Feminista en falta: Shakira y Susana, elogio del despecho

Susana Giménez and Shakira.  Cada una en su momento, symbols del despecho y el empoderamiento femenino
Susana Giménez and Shakira. Cada una en su momento, symbols del despecho y el empoderamiento femenino

It was a summer, but in 1998. Susana Giménez ya estaba separada del polista que desde su casamiento, una decade antes, había sido señalado –con más o menos subtleza– por la opinión pública como un vividor y un mantenido. Eran otros tiempos, y la pregunta sobre si los varones tenien la obligación de ser providers ni siquiera existía: era mandato. Pero Susana estaba por encima de las preguntas y de los mandates, se había ganado cada centavo al frente del programa más popular de la televisión, donde tenía tenía “susanos” de secretarios para revolver las cartas del publico y decirle siempre que sí, que “Sí, Su-sa-na”. Se había ganado, sobre todo, la libertad de ser una sugar mommy o lo que le viniera en gana a fuerza de independencia económica.

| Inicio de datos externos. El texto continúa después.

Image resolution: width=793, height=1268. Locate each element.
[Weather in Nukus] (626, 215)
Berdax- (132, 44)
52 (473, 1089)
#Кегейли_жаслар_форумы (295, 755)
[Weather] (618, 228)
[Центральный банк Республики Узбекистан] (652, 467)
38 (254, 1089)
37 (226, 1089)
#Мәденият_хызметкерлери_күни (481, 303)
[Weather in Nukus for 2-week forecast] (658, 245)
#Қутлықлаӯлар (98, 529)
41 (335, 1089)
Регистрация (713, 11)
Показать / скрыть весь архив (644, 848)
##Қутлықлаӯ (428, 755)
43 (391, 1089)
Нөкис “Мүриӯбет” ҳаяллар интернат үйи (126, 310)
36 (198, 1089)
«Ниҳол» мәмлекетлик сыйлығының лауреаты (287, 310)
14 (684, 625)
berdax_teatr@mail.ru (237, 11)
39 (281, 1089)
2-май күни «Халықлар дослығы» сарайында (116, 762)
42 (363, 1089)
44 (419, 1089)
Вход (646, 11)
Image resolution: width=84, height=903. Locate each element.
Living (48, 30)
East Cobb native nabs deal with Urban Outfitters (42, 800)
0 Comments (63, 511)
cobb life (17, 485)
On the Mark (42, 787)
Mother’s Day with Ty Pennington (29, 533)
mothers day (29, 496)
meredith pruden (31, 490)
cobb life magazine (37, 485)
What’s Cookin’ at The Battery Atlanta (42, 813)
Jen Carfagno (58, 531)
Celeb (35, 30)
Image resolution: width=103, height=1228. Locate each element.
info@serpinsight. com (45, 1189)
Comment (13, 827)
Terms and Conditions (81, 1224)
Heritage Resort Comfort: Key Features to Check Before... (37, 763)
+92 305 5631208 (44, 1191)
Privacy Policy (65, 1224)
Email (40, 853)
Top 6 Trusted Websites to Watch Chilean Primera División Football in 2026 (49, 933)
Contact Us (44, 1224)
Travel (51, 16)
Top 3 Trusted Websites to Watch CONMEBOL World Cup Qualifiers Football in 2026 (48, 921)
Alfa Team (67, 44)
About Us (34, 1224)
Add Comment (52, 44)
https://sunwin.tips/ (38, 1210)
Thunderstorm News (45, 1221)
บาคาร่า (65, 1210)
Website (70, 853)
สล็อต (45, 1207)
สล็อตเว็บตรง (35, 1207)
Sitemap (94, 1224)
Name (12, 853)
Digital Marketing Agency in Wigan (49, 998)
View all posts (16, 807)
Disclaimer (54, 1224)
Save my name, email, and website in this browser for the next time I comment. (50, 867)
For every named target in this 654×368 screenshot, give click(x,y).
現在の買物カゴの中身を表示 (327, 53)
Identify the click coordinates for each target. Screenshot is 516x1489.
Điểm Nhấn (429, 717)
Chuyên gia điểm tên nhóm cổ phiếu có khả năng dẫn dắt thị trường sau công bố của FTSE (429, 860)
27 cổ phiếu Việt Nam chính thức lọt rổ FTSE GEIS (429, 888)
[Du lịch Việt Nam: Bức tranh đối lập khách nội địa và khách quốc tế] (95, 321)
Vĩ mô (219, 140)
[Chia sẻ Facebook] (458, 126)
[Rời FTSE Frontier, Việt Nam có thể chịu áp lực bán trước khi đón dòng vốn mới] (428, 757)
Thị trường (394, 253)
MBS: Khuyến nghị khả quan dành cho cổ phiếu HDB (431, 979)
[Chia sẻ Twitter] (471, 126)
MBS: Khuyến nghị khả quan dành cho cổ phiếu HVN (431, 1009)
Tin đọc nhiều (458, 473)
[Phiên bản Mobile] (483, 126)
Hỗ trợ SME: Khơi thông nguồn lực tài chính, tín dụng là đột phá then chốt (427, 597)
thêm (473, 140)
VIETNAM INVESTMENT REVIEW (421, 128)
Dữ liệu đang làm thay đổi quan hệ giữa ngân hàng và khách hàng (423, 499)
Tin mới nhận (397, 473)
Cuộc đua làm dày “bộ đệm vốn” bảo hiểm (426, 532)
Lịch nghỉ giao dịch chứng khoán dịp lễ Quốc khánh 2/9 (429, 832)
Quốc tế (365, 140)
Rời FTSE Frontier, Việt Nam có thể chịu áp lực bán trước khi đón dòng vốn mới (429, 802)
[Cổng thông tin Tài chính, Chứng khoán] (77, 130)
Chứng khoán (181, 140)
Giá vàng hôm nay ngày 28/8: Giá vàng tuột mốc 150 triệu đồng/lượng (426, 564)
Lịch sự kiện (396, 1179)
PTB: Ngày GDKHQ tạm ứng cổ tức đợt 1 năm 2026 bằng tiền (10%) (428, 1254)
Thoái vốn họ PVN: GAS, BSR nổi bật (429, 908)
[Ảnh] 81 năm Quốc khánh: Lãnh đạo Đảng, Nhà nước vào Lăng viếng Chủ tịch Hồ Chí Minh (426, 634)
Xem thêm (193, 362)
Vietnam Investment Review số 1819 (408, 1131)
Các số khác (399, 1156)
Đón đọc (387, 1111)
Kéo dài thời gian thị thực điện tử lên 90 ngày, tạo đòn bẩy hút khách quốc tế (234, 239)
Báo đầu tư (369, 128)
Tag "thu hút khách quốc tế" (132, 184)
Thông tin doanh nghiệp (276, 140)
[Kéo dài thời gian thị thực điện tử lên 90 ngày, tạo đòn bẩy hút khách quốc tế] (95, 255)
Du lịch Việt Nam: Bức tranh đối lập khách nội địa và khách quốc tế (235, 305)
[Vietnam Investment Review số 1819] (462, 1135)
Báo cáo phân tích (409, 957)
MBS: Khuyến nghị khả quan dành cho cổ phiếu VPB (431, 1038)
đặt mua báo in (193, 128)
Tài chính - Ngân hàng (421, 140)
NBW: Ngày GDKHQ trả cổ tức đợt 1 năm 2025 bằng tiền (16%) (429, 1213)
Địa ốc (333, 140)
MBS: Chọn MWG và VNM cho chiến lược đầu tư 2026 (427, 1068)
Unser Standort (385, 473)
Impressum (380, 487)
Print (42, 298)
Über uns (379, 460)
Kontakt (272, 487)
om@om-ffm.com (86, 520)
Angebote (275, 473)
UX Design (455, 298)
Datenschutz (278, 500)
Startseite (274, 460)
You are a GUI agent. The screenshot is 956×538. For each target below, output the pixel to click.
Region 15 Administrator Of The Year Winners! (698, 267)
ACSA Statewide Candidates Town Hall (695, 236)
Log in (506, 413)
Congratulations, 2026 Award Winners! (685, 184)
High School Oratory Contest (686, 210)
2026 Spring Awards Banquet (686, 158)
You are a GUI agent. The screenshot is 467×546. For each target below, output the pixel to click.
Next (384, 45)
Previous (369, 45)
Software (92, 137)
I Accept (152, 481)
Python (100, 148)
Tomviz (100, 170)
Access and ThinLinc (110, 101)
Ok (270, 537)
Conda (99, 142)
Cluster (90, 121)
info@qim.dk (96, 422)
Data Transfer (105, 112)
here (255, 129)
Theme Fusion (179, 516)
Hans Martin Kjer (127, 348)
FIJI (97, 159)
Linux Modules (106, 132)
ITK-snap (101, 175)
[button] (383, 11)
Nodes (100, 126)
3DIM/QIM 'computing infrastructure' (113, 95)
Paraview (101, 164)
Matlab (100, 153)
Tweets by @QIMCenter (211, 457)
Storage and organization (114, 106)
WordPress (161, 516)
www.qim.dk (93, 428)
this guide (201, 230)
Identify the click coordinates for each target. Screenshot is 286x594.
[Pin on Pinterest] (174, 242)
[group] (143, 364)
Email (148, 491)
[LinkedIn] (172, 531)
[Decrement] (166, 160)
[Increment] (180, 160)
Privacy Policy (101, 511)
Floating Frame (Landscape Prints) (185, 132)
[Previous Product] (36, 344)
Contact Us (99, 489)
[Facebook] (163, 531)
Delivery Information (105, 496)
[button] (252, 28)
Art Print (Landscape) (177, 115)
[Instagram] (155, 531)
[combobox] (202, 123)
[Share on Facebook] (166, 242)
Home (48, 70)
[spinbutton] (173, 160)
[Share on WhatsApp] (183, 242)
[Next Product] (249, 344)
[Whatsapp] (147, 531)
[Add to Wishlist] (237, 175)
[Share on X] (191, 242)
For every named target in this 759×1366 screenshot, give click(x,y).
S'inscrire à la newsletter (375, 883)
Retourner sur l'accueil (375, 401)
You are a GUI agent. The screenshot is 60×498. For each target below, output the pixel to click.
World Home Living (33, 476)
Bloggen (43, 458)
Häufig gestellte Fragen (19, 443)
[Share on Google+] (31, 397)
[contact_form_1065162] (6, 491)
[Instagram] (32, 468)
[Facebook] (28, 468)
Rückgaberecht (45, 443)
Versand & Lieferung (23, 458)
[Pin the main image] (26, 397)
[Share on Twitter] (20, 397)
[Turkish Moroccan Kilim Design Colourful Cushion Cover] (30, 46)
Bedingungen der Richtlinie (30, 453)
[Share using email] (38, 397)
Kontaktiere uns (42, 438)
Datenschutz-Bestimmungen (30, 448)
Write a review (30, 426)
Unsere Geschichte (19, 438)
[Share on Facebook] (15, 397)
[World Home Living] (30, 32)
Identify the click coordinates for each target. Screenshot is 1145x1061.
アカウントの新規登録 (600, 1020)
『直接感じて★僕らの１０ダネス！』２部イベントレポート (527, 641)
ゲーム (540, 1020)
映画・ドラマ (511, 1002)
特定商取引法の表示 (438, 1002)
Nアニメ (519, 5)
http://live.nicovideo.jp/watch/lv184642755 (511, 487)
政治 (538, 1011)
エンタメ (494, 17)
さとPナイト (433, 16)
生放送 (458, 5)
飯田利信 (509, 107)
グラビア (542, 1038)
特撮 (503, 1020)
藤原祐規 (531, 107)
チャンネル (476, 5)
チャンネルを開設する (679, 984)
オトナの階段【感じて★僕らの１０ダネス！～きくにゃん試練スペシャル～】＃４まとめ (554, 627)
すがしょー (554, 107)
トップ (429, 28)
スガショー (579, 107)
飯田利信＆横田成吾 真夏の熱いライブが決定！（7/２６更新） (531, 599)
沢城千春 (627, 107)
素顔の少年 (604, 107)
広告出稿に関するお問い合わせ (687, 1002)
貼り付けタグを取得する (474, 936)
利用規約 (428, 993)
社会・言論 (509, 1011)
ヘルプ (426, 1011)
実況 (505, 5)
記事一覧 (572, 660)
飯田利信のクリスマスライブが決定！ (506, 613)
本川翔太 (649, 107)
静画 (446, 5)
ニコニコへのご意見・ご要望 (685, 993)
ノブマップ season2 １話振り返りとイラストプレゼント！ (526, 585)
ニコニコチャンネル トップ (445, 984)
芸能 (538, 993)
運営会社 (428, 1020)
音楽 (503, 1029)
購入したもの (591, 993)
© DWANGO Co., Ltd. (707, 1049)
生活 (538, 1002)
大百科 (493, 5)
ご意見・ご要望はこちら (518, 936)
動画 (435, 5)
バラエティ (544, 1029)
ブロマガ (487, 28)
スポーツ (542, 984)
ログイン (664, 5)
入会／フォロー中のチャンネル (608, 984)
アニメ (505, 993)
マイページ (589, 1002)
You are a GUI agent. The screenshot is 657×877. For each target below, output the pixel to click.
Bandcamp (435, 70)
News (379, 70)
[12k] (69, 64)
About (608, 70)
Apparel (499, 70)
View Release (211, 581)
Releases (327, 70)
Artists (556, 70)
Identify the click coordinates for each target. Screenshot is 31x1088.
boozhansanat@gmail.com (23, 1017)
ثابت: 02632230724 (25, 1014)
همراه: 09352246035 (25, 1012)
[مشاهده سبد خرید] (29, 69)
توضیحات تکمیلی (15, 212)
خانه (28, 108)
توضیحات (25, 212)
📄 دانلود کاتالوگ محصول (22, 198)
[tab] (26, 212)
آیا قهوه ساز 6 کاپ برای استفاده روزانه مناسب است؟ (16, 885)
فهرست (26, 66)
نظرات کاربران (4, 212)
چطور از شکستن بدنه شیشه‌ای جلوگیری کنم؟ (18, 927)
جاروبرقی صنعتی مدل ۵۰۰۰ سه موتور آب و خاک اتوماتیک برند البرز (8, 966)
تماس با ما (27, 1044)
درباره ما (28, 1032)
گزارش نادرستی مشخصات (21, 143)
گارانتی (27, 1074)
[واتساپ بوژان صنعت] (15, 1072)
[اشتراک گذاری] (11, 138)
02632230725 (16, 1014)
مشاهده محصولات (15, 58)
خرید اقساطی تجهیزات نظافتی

That February morning, the press that had mounted a guard on the door of his house in Barrio Parque, recorded the diva’s screams live and direct: “Ladrón, ¡jo de puta!”. El cenicero en la frente de aquel marido tan unutilidad como infiel –algo casi siempre incompatible: podemos perdonar la infidelidad de alguien que sirve para algo o la inutilidad de alguien que por lo menos nos quiere bien– y los más de diez milliones que tuvo que darle Susana para cerrar el divorcio llevaron a un debate nacional sobre si estaba bien que cuando la mujer era más rica fuera ella quien pagara los ceniceros rotos de una pareja failida.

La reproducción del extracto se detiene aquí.